There were very few clocks made with rolling trundles, this is not one of them. In most cases like this one, either the trundles were not intended to rotate, or were originally allowed to rotate if they pleased but for whatever reason did not do so for years. One thing that I have noticed in clocks and other machinery as well, is that old worn parts that have run together for years with other old parts can seem to be rather happy to continue even when there is obvious wear.

Back in the 60's I purchased a 10-speed bicycle and put hundreds of miles on it. Then a friend asked to borrow it for a bike trip. As a favor to me, it took it to a bike shop to have everything checked over before returning it. The shop said the chain was worn and needed to be replaced so it was. When I got it back it wouldn't shift correctly and would jump and make noises. Problem was that the sprockets were also worn but the shop only replaced the chain. I asked to please have the shop put that old worn chain back on. They did and it ran fine until I got rid of that bike.

Back to the original question, it depends...... Depends on if the clock is your own, depends on whether you are about restoring this clock or just making it run for a while longer.
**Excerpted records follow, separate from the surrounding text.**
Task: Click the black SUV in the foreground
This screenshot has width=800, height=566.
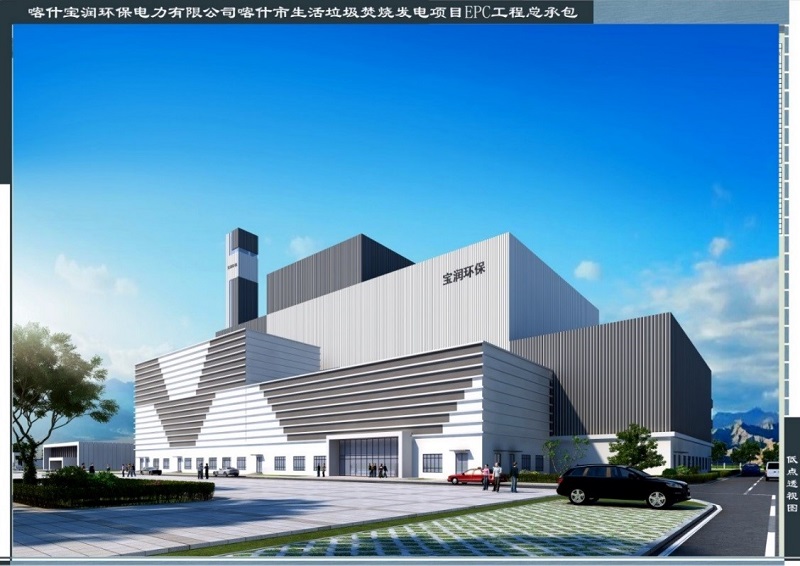Action: (622, 485)
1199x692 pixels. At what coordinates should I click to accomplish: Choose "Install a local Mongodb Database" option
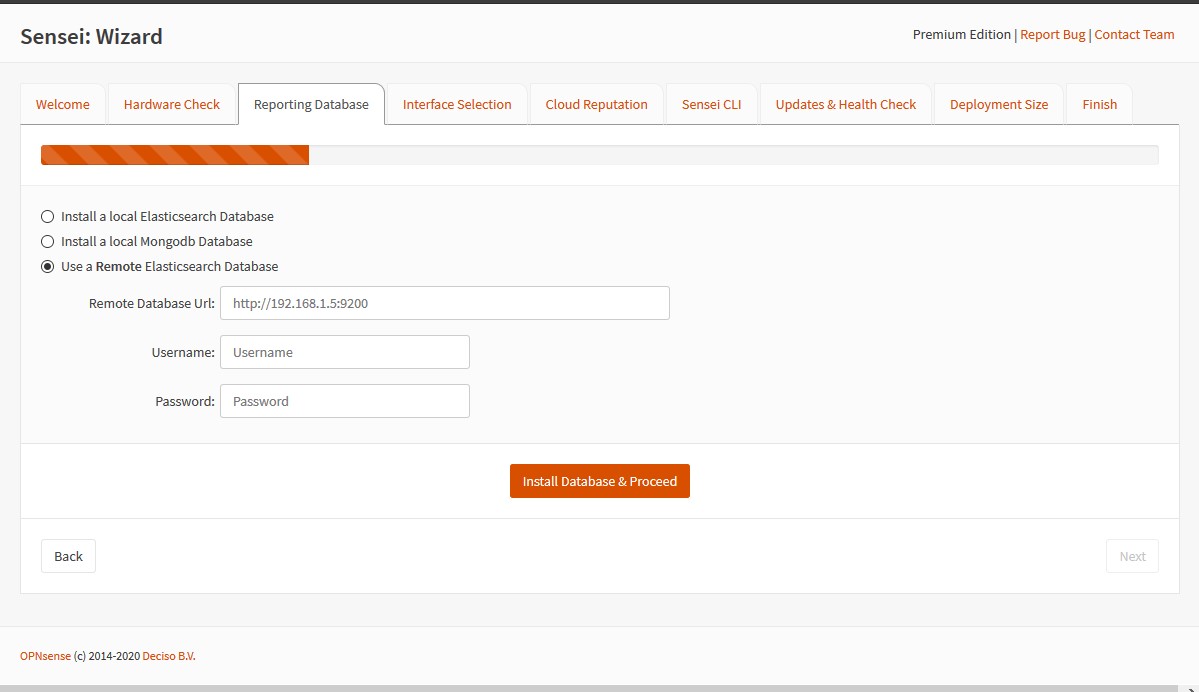click(x=47, y=241)
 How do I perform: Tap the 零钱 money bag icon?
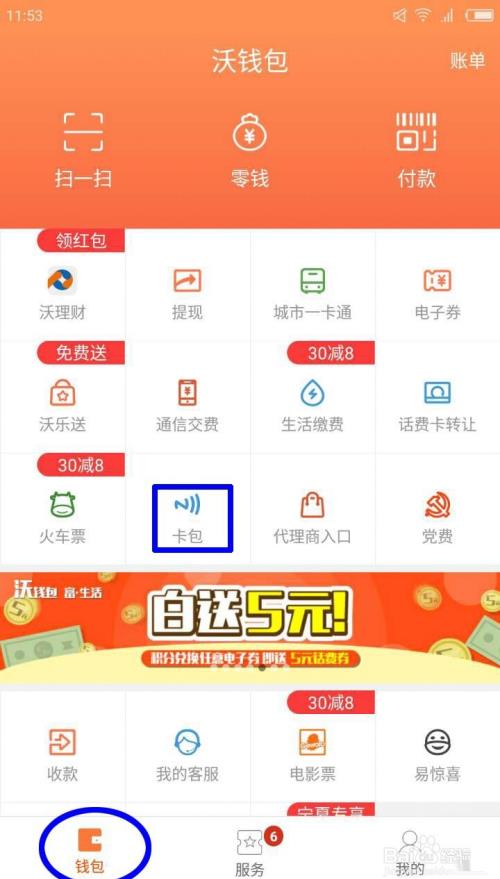pos(249,132)
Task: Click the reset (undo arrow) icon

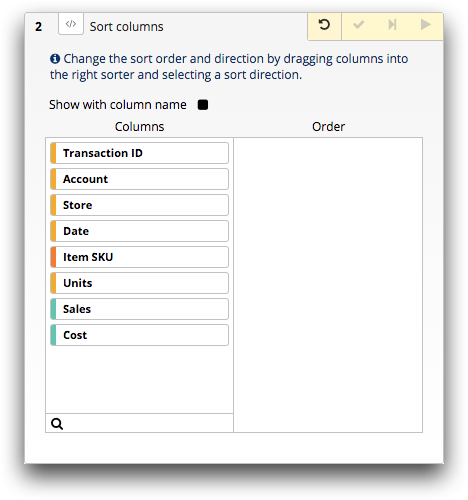Action: click(324, 25)
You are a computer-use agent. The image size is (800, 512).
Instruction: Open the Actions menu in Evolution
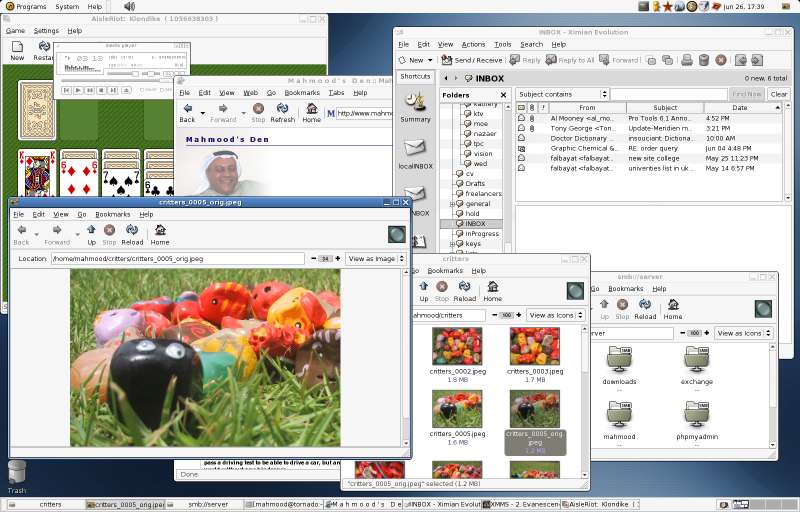point(473,44)
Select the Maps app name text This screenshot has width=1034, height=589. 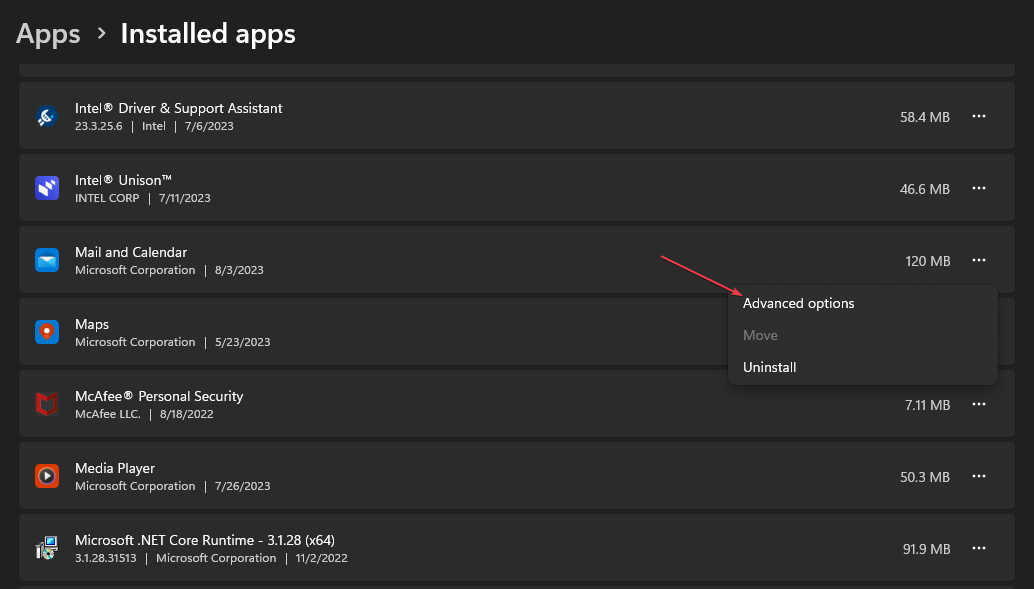pyautogui.click(x=92, y=324)
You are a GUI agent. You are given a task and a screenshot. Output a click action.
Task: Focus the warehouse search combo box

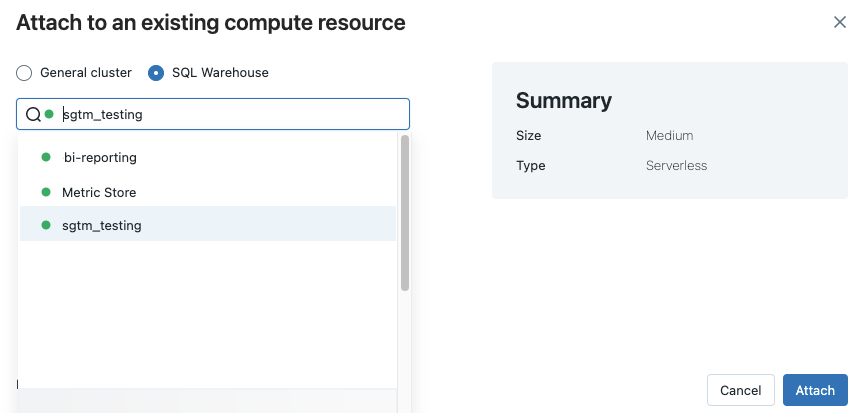(230, 114)
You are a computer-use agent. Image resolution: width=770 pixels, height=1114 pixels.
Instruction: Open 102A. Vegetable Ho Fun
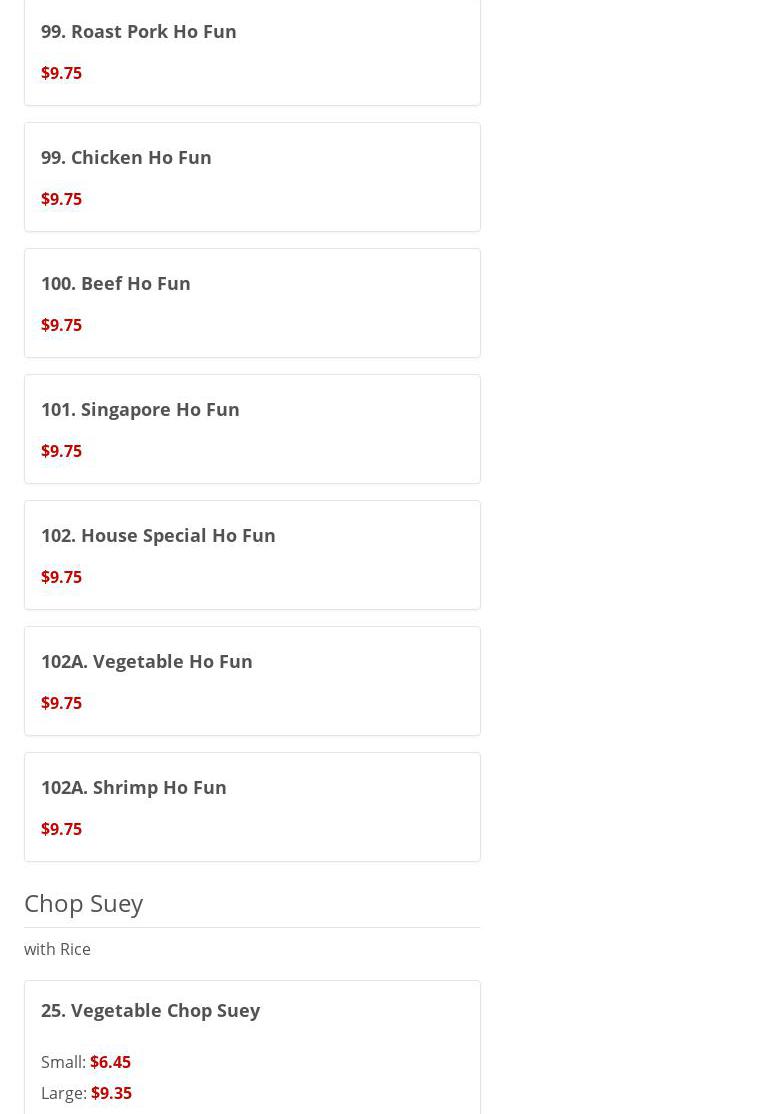click(147, 661)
Depends on when you will be revisiting this clock. If the clock belongs to someone else, depends on the owner understanding the extent of the wear and how much it will cost to do a proper repair, and what to expect if it is not repaired.

One thing worse than having trundles with a flat worn on one side of all the trundles is having a flat spot only on some of the trundles. Rotating the trundles to put the unworn side in service will work if one just wants a cheap fix, and if they stay in place. If the Loctite actually holds, it will be a pain for anyone trying to replace the trundles later on. Rebuilding a lantern pinion for the first time may be a bit intimidating, but the process is quite simple. One usually uses tempered pivot wire or music wire which should last a lifetime whether it rotates or not.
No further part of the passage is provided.